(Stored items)
────────────────────

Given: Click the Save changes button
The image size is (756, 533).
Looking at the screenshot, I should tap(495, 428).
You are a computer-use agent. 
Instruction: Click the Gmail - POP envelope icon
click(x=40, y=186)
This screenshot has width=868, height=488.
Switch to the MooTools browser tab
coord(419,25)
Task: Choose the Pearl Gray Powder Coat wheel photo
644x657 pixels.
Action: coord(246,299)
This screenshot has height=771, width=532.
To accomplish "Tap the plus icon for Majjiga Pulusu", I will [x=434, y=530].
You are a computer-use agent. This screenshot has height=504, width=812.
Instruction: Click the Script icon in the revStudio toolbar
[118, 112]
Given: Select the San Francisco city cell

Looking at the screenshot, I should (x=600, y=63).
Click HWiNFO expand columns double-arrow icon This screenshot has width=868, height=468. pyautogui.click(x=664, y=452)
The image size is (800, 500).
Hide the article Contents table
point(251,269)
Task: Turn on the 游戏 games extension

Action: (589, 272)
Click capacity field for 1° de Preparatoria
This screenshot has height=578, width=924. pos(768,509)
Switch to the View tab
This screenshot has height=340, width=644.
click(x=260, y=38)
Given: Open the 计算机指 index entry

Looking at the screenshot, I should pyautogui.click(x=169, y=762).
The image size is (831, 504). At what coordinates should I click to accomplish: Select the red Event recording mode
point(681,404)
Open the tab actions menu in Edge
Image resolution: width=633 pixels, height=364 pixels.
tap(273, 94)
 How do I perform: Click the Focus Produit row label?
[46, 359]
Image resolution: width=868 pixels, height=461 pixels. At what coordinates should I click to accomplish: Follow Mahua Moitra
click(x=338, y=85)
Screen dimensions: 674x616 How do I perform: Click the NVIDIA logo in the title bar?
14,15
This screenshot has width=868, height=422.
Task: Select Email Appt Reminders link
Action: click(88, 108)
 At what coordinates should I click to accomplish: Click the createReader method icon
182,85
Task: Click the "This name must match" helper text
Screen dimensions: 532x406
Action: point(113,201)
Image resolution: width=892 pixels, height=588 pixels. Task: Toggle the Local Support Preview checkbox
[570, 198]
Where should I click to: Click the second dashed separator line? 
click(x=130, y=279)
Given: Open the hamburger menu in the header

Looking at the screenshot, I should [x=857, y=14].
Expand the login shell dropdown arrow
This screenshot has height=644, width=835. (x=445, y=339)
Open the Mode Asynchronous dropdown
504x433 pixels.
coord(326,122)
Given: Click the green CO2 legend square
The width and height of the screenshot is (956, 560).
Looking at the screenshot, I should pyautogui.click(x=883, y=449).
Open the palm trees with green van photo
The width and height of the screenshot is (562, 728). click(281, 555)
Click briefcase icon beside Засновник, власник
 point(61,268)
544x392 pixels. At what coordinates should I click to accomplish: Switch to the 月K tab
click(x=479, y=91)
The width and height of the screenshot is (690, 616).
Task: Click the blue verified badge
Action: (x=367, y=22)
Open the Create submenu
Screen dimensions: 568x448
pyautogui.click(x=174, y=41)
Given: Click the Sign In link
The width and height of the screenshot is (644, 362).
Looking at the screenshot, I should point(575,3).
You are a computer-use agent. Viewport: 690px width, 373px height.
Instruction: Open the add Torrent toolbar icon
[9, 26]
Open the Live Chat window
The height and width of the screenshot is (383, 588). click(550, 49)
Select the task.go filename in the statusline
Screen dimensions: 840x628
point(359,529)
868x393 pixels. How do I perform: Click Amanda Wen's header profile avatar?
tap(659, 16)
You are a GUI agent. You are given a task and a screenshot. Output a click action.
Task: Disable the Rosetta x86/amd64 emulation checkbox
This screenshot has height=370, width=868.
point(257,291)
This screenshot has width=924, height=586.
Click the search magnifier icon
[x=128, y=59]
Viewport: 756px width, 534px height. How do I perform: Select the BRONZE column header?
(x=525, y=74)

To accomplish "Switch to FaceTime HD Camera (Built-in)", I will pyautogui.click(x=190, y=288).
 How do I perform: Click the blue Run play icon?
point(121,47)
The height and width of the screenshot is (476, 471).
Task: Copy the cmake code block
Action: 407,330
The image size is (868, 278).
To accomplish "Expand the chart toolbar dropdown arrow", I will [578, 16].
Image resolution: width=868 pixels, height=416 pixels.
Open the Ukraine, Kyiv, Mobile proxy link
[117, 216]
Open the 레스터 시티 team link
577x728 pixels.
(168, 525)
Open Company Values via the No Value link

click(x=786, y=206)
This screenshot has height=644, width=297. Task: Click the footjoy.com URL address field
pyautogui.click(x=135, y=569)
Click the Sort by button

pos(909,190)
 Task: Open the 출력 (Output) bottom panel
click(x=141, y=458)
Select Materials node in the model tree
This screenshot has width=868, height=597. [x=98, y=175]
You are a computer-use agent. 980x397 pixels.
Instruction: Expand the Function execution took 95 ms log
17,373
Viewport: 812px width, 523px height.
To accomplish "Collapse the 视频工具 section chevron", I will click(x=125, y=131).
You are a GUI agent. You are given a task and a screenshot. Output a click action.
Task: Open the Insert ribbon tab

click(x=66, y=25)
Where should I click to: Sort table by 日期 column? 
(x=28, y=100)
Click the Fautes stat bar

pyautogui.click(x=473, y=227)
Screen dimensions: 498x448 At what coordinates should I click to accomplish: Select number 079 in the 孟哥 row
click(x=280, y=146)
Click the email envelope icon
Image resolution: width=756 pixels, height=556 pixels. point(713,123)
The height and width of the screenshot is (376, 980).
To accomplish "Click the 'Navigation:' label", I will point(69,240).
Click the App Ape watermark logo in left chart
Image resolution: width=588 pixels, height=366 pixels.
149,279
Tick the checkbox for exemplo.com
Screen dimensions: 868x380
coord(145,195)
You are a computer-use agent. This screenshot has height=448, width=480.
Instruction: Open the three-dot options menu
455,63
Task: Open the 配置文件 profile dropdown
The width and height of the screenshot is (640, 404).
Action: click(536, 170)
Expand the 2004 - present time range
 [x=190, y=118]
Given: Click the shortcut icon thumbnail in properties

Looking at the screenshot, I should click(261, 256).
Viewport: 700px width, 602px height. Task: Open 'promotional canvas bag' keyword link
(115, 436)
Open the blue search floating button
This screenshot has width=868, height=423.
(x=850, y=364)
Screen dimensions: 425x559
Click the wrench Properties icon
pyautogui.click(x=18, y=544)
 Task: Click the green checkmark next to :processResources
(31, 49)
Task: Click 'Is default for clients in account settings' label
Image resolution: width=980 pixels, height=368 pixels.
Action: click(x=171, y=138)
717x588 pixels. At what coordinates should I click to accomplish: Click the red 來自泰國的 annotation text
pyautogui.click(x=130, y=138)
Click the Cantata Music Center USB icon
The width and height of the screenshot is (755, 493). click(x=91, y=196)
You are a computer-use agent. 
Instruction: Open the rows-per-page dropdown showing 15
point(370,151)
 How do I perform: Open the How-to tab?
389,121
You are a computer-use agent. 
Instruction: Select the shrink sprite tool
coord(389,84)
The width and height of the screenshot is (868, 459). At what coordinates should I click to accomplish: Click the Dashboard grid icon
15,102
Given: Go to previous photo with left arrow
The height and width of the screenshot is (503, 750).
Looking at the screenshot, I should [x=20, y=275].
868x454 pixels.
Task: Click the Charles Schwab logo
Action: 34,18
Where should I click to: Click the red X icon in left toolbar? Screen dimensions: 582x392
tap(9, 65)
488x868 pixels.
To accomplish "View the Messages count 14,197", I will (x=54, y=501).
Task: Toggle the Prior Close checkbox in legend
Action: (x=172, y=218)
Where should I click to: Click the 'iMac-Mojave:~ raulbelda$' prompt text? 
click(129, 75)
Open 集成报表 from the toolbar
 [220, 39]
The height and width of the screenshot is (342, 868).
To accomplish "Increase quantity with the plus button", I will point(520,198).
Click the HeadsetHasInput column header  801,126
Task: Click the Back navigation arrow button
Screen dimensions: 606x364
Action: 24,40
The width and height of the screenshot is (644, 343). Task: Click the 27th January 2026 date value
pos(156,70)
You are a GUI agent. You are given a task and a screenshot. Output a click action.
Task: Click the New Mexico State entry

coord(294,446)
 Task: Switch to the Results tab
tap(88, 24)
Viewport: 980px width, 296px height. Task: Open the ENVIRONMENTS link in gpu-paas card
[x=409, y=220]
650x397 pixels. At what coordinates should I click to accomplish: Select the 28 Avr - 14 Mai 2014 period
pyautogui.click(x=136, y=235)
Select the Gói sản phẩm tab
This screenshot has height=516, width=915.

────────────────────

- What the task asks -
In the reply, include exactly the lines from the beginning of the entries above through the line holding "This screenshot has height=771, width=532.", and nothing besides.

- Answer to this task -
Given: Click the Save changes button
The image size is (756, 533).
Looking at the screenshot, I should tap(495, 428).
You are a computer-use agent. 
Instruction: Click the Gmail - POP envelope icon
click(x=40, y=186)
This screenshot has width=868, height=488.
Switch to the MooTools browser tab
coord(419,25)
Task: Choose the Pearl Gray Powder Coat wheel photo
644x657 pixels.
Action: coord(246,299)
This screenshot has height=771, width=532.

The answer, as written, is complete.